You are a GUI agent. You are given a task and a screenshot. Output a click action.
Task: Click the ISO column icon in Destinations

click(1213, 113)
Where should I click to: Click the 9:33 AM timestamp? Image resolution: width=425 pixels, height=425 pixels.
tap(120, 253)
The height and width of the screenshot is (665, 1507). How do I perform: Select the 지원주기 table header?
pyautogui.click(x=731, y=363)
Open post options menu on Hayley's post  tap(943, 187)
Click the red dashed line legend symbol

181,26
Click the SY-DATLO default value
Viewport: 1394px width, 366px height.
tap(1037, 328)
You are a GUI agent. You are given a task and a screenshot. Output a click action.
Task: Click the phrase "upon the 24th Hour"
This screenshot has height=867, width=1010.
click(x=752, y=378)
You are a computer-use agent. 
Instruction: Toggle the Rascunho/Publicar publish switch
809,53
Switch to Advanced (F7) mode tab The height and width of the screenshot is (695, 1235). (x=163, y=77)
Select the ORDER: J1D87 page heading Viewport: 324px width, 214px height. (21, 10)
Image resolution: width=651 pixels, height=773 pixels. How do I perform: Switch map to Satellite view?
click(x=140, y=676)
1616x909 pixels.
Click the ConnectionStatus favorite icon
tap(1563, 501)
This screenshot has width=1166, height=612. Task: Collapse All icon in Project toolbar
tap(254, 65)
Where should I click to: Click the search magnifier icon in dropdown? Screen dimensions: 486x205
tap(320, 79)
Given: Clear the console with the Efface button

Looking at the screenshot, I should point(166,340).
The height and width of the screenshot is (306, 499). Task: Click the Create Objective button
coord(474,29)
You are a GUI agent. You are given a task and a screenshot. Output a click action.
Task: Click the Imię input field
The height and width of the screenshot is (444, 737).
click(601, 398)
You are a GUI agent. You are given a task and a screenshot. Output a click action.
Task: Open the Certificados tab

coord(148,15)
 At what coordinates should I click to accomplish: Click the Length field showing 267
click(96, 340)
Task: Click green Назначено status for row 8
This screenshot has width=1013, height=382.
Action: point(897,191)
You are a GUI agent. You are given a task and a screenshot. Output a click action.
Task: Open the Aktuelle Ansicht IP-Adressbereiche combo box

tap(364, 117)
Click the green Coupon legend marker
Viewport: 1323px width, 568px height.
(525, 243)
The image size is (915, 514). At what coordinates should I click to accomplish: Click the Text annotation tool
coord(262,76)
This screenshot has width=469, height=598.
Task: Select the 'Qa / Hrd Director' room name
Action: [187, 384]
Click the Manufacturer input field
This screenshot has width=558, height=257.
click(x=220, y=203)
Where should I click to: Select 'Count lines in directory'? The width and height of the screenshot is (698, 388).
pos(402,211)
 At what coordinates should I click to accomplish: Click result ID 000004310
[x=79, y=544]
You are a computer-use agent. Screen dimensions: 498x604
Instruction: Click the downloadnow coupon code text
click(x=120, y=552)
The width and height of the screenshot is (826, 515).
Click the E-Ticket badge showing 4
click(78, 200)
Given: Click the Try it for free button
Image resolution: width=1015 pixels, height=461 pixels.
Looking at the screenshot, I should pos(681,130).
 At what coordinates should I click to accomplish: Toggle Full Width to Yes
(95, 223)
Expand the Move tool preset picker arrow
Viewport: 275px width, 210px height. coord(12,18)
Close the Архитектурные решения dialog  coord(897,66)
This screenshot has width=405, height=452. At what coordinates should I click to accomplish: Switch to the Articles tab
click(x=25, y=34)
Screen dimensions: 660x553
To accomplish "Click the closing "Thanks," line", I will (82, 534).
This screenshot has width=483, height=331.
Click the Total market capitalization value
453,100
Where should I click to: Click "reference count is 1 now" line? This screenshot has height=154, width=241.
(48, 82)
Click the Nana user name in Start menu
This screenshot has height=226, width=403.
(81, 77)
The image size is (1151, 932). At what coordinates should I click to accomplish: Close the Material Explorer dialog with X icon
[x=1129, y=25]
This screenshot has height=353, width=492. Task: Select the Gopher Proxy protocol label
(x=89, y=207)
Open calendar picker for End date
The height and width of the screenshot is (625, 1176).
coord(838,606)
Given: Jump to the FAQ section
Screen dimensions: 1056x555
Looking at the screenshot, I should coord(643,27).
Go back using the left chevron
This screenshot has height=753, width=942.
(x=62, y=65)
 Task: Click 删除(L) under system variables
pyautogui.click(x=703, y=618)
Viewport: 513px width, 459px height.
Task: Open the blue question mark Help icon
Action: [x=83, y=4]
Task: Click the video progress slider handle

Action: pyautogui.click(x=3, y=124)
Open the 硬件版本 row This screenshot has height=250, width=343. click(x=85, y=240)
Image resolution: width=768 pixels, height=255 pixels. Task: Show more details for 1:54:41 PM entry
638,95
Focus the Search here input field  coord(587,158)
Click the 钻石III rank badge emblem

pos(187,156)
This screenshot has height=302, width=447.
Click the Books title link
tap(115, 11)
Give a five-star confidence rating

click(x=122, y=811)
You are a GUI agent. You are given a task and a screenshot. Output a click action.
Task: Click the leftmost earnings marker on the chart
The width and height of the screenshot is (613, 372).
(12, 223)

__Exercise brief__: Where the word "computer" appears in a line of the entries, copy that line.

__Problem solution__:
You are a computer-use agent. 
You are a computer-use agent. Screen dimensions: 498x604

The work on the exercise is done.